[Entries for locating text and elements]

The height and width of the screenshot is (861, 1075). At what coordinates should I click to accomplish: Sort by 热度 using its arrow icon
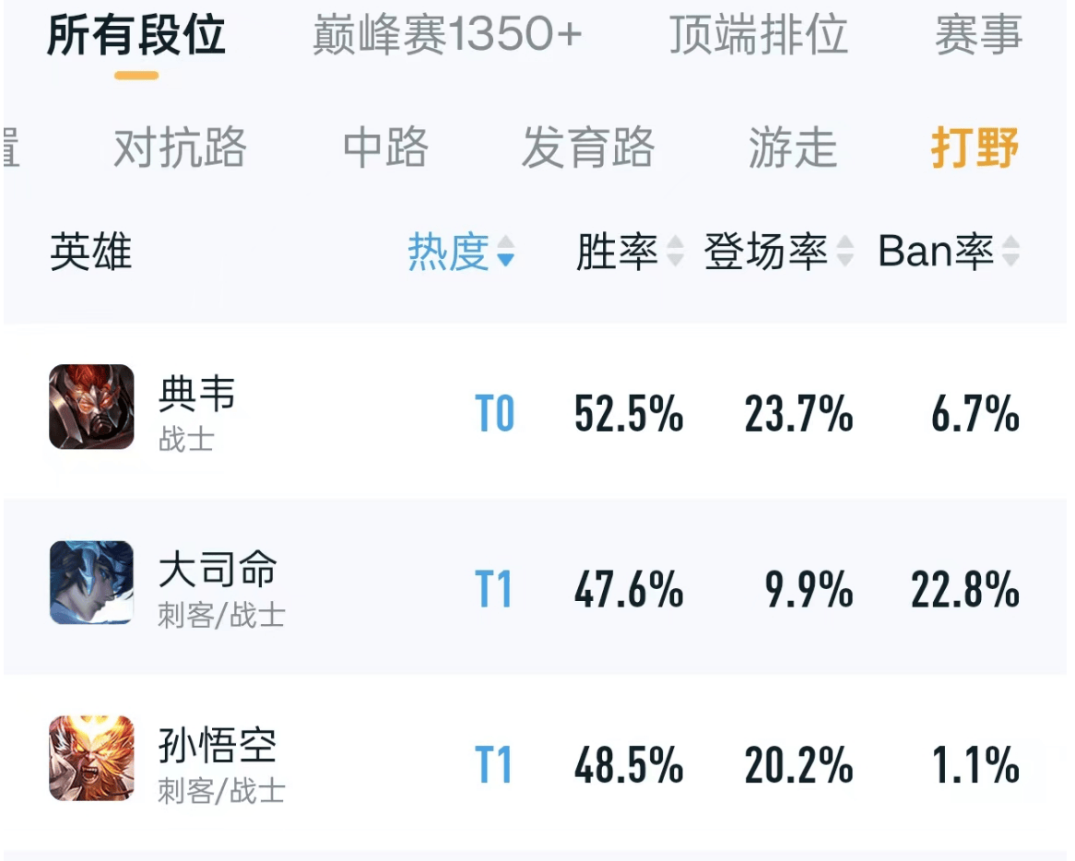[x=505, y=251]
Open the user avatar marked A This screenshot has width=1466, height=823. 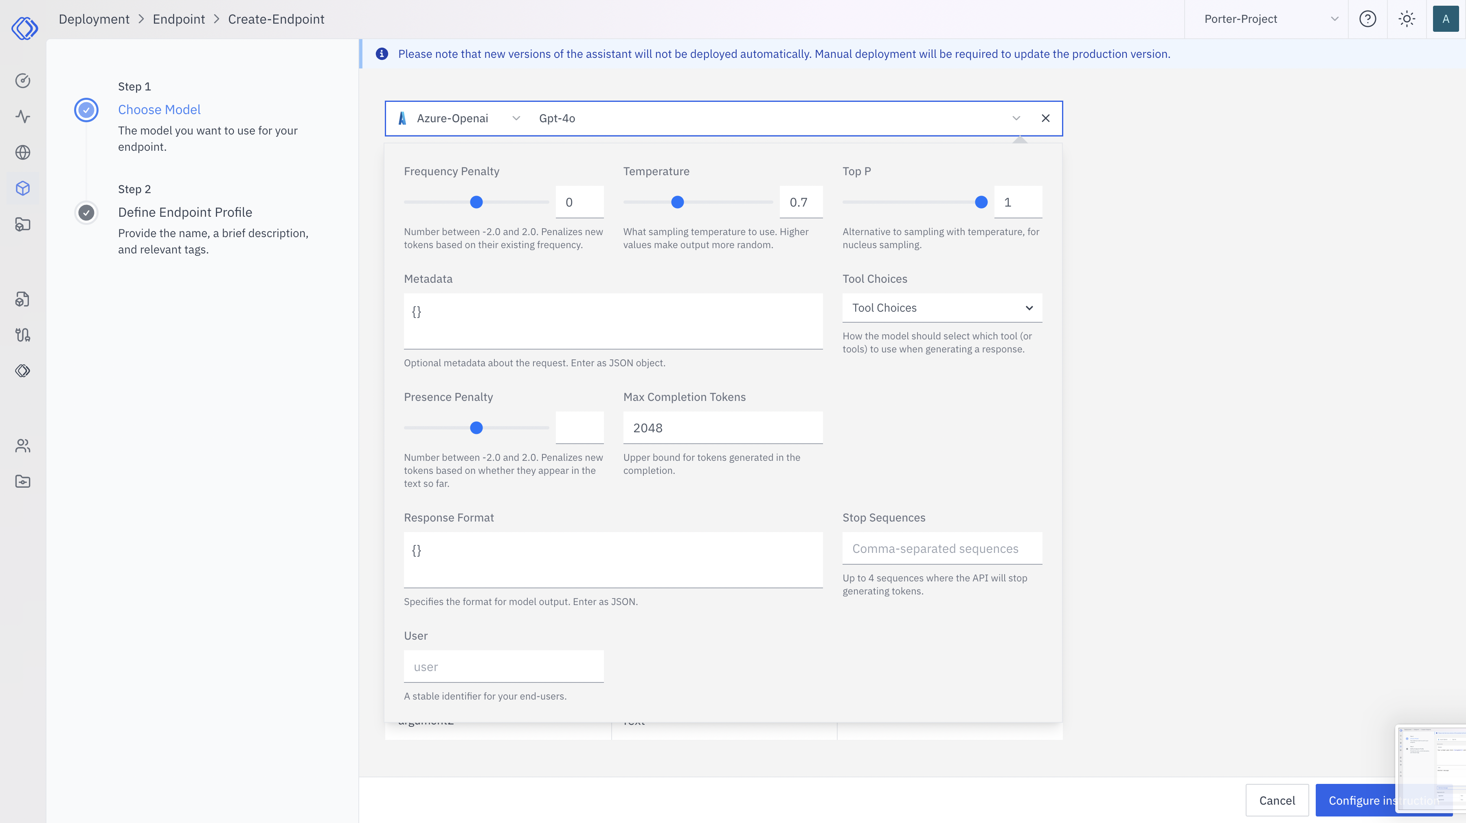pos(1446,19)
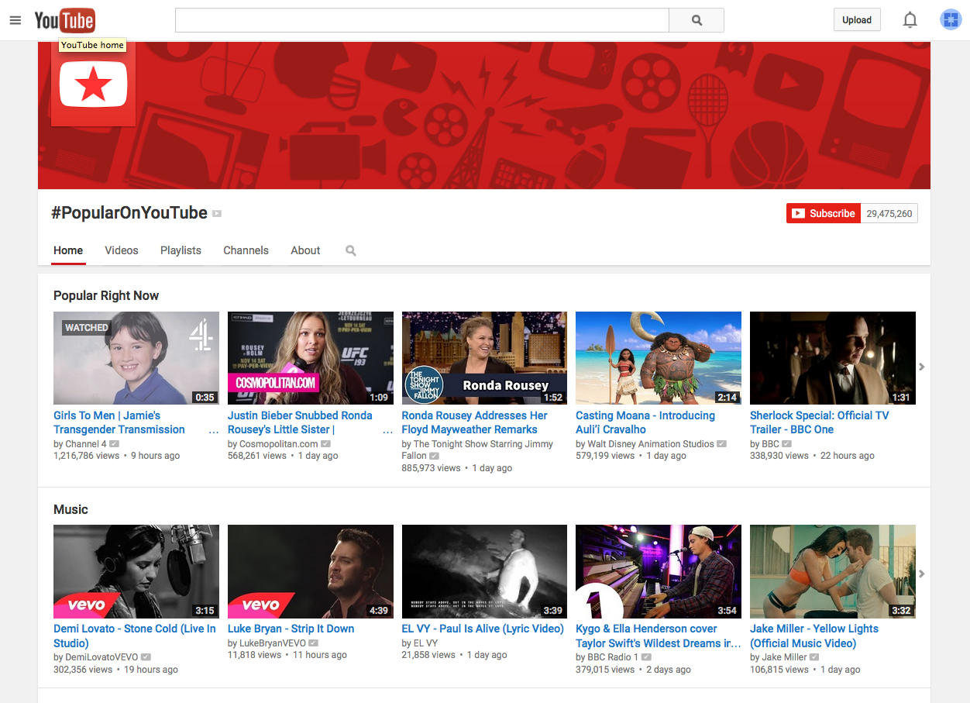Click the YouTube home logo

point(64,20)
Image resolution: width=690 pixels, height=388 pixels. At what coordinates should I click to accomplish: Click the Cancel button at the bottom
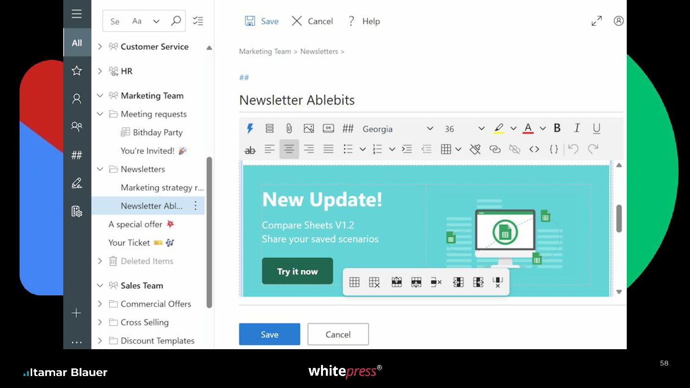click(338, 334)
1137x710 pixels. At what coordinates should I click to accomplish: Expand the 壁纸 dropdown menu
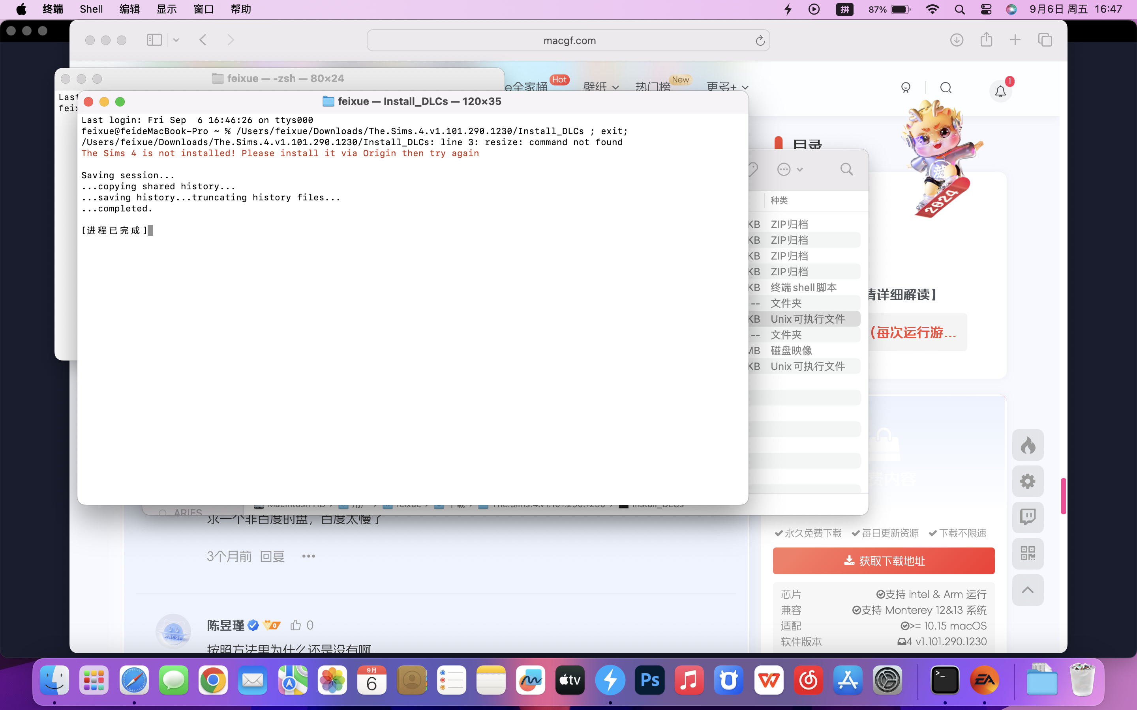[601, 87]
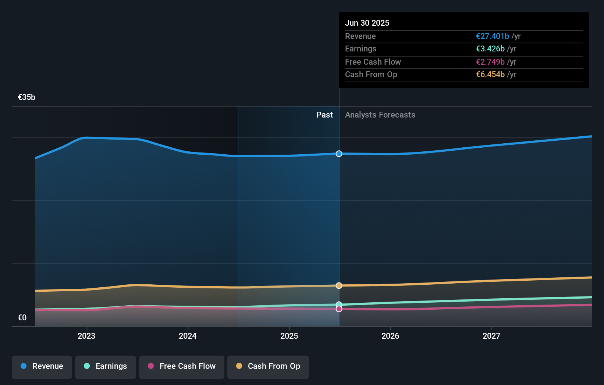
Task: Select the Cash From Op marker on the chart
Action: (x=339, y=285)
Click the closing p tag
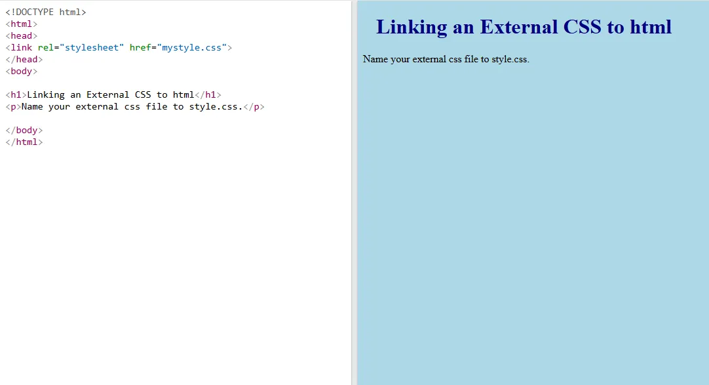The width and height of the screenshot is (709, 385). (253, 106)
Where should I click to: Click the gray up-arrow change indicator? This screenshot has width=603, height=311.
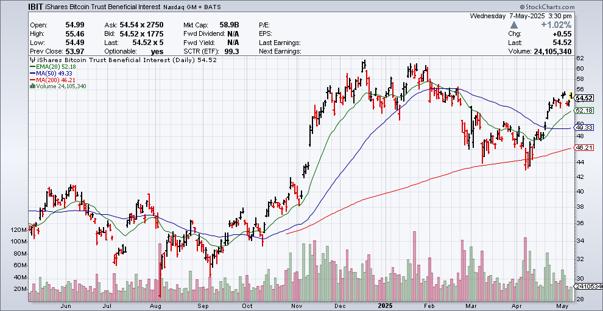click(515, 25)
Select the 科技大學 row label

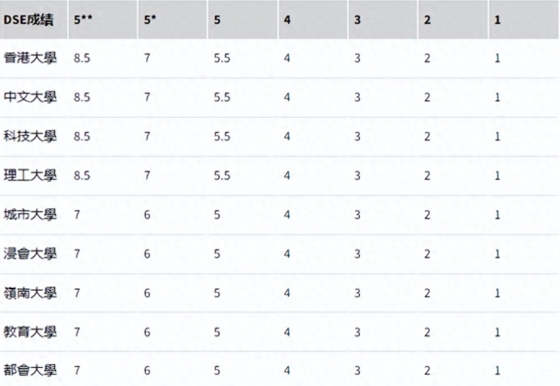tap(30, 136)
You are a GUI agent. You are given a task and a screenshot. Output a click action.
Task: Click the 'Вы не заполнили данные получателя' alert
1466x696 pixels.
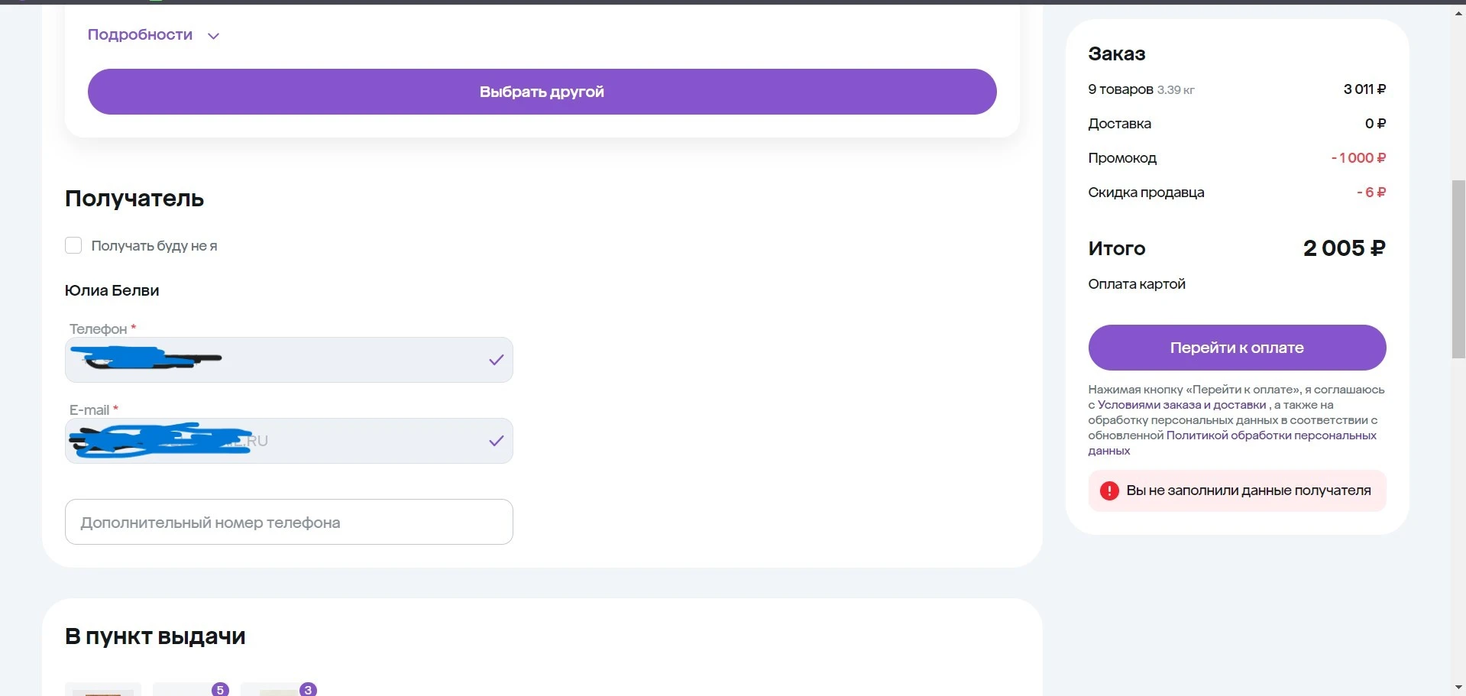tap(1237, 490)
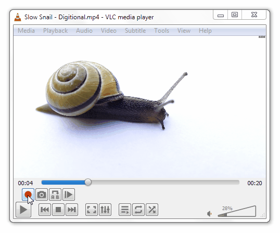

### Short exercise:
Format the entries as a numbered list, starting at the line that contains "Where should I" and ending at the end of the entries, with blank lines left out. Leave the pictures out of your answer.

### Answer to this exercise:
1. Where should I click to: Click the gray up-arrow change indicator? This screenshot has width=603, height=311.
2. click(515, 25)
3. Select the 科技大學 row label
4. tap(30, 136)
5. You are a GUI agent. You are given a task and a screenshot. Output a click action.
6. Task: Click the 'Вы не заполнили данные получателя' alert
7. 1466x696 pixels.
8. tap(1237, 490)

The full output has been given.